** Start **

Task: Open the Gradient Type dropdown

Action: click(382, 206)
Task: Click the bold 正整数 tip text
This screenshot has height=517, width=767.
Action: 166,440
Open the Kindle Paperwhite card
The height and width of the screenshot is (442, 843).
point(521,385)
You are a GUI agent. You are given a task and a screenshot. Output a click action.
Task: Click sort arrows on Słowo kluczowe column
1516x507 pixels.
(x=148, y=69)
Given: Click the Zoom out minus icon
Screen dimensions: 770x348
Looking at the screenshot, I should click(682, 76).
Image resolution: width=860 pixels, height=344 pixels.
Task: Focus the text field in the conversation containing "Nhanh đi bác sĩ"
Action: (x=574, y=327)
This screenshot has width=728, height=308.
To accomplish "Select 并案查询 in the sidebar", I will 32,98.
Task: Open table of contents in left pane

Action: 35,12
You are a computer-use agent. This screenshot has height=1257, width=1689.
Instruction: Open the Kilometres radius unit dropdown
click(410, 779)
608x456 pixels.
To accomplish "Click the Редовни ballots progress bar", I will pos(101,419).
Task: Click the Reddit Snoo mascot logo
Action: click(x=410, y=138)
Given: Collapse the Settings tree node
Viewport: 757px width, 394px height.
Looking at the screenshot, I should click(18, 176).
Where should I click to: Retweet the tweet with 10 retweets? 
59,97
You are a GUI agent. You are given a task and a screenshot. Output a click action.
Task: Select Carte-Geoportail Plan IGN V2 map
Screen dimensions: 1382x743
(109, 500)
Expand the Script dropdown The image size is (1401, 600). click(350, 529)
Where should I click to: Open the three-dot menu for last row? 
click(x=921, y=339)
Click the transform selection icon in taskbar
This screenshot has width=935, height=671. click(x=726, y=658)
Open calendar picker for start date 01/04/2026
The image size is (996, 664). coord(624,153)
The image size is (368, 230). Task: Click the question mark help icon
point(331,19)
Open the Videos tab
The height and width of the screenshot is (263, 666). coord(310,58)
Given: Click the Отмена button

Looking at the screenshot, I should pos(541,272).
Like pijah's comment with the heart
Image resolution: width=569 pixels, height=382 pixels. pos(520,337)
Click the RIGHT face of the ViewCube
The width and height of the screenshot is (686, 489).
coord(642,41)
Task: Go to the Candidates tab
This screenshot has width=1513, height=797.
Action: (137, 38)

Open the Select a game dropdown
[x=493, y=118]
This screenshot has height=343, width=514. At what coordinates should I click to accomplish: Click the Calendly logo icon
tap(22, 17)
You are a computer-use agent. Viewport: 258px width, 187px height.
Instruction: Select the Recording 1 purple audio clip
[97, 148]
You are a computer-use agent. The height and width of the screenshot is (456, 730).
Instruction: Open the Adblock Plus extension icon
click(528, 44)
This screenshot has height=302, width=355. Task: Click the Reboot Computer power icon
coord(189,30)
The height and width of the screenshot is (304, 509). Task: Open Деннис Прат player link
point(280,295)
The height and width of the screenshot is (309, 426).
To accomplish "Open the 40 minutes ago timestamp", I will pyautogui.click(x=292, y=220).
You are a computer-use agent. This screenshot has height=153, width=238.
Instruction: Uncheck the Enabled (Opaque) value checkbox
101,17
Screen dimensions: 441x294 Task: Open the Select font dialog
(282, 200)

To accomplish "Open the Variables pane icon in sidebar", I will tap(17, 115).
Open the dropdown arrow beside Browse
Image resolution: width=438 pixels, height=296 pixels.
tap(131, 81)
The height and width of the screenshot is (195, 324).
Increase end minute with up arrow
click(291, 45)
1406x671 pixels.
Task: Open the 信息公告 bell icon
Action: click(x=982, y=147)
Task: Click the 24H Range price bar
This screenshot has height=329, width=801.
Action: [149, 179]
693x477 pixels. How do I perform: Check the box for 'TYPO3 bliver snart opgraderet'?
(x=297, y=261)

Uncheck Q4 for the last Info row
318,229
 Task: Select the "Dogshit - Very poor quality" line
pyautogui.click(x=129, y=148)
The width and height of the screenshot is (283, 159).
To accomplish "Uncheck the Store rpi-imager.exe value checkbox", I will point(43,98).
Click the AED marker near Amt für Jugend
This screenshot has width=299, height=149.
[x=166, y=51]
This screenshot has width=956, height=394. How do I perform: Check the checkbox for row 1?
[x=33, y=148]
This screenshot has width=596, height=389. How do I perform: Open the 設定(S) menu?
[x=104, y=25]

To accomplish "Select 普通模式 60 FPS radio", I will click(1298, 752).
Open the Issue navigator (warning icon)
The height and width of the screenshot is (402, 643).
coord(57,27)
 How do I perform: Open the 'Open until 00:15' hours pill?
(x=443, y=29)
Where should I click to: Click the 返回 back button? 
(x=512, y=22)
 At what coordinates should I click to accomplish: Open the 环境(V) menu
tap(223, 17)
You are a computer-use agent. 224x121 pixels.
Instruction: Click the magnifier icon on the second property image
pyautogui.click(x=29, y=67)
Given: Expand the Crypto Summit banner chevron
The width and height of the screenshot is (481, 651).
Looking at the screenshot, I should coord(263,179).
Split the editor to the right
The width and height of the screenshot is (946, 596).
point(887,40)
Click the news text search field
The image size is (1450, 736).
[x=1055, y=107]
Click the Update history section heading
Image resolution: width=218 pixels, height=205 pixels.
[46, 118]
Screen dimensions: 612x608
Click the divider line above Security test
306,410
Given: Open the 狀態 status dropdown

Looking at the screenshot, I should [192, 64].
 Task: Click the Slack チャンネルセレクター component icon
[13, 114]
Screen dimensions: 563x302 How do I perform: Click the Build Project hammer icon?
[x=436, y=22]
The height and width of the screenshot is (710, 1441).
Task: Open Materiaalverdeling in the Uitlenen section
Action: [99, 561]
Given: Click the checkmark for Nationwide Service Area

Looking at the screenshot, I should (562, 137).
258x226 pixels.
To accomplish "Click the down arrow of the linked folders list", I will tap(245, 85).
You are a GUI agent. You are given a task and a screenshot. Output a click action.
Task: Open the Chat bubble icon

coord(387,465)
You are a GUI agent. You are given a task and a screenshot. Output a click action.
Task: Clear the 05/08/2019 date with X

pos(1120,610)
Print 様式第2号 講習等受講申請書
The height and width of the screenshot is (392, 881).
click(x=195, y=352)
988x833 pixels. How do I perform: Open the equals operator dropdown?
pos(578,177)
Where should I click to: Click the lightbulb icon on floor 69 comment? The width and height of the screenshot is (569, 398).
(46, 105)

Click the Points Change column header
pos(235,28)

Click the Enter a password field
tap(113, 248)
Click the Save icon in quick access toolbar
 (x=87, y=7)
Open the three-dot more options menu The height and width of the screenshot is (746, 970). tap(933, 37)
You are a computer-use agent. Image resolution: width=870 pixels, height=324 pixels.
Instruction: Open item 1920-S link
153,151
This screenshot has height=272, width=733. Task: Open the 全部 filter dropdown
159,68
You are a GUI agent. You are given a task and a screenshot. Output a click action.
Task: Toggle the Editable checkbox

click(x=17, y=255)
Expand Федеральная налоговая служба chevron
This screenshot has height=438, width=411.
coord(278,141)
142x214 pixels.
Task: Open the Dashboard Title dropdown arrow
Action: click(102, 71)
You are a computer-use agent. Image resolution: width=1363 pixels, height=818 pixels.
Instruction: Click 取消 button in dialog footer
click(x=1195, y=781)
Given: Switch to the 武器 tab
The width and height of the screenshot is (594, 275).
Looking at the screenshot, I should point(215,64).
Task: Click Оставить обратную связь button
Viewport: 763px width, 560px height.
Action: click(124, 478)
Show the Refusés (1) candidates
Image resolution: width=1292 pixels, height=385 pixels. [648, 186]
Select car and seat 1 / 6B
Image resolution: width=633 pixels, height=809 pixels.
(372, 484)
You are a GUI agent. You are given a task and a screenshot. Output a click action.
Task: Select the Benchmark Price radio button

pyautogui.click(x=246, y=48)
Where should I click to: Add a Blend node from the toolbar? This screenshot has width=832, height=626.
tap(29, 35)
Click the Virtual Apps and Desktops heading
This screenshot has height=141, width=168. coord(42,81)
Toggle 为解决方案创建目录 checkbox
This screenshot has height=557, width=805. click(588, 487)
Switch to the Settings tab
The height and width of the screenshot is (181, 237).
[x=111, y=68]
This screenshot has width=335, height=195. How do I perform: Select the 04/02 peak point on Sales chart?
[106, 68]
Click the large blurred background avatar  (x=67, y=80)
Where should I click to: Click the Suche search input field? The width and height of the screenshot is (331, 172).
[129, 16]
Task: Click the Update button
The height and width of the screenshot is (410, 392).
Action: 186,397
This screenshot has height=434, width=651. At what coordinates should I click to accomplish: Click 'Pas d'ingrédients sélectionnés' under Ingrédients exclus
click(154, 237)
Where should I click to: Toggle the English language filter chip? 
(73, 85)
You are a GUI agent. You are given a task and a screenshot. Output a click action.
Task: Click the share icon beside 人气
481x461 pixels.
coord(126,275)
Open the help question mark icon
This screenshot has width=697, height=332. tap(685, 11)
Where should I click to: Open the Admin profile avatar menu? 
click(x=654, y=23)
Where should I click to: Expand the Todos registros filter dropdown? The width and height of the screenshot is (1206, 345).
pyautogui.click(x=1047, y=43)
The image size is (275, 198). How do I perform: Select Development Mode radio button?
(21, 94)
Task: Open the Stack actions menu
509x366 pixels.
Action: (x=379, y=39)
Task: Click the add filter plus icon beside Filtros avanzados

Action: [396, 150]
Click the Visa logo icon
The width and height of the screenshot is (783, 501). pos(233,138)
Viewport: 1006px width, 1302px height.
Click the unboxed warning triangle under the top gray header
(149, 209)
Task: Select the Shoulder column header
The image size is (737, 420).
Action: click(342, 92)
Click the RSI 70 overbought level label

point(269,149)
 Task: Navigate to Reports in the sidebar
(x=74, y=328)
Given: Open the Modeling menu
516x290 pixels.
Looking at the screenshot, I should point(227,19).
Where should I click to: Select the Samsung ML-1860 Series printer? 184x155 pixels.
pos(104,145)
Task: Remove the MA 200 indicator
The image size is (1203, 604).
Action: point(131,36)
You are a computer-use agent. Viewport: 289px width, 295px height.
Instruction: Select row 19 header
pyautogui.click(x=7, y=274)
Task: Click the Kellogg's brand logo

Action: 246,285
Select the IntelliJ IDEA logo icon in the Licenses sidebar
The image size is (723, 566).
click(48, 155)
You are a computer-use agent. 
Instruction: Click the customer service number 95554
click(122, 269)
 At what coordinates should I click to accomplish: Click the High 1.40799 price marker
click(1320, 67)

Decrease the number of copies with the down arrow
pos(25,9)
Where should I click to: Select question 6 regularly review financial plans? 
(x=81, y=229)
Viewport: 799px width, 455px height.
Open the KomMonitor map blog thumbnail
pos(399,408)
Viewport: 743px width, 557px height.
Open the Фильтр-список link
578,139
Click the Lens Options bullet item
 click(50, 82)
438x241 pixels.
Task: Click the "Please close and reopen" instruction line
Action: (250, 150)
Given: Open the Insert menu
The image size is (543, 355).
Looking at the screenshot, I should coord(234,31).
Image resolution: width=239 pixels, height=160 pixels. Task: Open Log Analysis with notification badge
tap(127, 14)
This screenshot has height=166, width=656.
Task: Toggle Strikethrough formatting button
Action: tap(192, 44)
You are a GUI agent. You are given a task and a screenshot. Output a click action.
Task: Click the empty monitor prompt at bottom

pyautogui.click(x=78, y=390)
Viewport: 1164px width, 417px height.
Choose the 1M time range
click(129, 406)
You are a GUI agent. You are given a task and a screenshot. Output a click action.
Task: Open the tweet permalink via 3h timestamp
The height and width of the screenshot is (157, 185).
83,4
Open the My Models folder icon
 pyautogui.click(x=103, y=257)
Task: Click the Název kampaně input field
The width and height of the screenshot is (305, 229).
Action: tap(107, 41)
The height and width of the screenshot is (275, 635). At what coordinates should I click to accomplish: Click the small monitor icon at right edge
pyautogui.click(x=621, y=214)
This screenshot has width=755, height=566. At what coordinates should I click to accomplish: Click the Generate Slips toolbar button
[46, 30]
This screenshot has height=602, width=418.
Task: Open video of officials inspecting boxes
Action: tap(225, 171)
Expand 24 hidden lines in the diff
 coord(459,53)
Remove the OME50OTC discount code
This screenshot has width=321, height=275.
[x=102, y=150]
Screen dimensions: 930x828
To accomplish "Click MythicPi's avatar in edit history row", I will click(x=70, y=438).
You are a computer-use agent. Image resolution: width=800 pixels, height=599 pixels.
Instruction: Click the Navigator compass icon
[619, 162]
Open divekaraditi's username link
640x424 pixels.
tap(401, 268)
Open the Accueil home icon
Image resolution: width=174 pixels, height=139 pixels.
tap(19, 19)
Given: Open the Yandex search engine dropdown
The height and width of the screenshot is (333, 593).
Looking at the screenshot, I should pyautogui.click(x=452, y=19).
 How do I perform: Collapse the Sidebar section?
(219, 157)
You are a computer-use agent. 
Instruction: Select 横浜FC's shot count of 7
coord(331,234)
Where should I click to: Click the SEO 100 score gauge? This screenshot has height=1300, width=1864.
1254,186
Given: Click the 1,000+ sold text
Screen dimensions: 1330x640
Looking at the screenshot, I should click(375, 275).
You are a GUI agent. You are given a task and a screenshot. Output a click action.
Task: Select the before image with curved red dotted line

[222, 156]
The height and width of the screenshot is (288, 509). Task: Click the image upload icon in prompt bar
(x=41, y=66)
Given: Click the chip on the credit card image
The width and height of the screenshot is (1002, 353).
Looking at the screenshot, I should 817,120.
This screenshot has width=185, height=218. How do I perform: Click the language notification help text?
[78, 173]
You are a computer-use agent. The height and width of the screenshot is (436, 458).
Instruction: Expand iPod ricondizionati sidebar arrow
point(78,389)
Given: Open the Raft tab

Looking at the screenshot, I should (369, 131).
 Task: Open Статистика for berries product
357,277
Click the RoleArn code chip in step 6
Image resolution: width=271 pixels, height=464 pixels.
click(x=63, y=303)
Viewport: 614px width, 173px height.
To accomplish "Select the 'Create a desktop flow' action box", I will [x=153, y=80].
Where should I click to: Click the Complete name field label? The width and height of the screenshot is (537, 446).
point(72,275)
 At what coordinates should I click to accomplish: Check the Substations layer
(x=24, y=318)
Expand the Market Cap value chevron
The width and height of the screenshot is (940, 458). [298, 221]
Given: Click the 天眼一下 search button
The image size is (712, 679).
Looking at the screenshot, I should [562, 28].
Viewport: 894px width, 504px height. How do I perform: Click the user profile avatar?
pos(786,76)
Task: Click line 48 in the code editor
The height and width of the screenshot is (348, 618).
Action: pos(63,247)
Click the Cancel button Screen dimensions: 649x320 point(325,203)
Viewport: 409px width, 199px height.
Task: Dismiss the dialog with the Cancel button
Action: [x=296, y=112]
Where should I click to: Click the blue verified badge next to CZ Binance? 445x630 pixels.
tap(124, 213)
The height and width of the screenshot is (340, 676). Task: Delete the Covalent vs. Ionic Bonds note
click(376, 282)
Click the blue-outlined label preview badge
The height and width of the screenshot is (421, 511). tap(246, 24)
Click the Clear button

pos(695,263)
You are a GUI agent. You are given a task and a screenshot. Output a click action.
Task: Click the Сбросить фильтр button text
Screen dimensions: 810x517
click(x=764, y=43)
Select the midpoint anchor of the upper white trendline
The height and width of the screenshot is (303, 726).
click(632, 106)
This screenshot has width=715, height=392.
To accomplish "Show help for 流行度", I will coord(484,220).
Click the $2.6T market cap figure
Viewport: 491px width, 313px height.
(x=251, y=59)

** End **

Given instruction - Can you print, character for character, the stretch of the listing above from the line containing "Given: Click the 1,000+ sold text" through the line containing "Looking at the screenshot, I should click(375, 275).", including both of those lines?

Written solution -
Given: Click the 1,000+ sold text
Screen dimensions: 1330x640
Looking at the screenshot, I should click(375, 275).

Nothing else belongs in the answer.